Exercises to complete:
[1] Translate this sentence from the ladybird blog post into Spanish: "As a young child I lived in Hertfordshire, in a little semi-detached at the very end of a quiet cul-de-sac in the sleepy village of Pirton."
[2] Continue the blog post about ladybirds from the point where it stops.

Page extract:
- - - - - - -

So far, my personal pest-related blog posts have been about how certain pests can pop up in your day-to-day life the most random of places (bed bugs, millipedes, mice). Or in the case of wasps specifically, how much I hate them.
Well, when it comes to ladybirds (I call them ladybirds but they are also known as ladybugs), I don’t really hate them as such – but I have had a situation where they have been a bit annoying. It is the common ladybird I am talking about, the red one with black spots, not the evil cold blooded killer Harlequin ladybird invading our shores at the moment.
As a young child I lived in Hertfordshire, in a little semi-detached at the very end of a quiet cul-de-sac in the sleepy village of Pirton. One day, I was clearly bored and decided it might be fun to catch a ladybird or two (forget how many it was) and keep them as pets in a jam jar on my windowsill. Are you getting an inkling as to how the story will end? Bet you can’t! Well, its with me hanging out the window throwing ladybirds out by the dozen using the only thing I had to hand which was a Cindy doll sized summer straw hat.

- - - - - - -

Data block:

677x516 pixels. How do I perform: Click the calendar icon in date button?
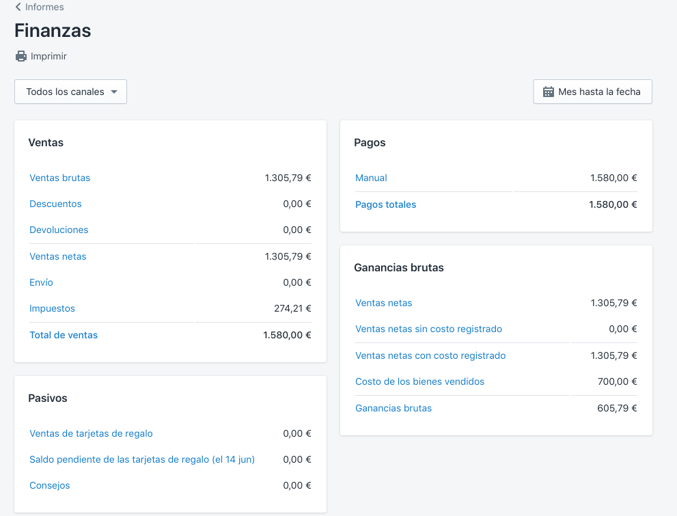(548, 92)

- - - - - - -

Results:
[1] En mi infancia viví en Hertfordshire, en una pequeña casa pareada al final de un tranquilo callejón sin salida en el apacible pueblo de Pirton.

[2]
I must have left the lid off one night because one day shortly after I noticed a bulge which appeared to be moving in the wallpaper near the ceiling. Pulling it back, out plopped loads and loads and loads and loads….. of ladybirds. Boy do they multiply fast. I literally had them throwing themselves at the windows to get out. I was more than happy to oblige.
Lesson learned: although I ended up studying Chemistry at University, doing home-made nature experiments as a child can result in your parents giving you unplanned biology lessons on ladybird reproduction.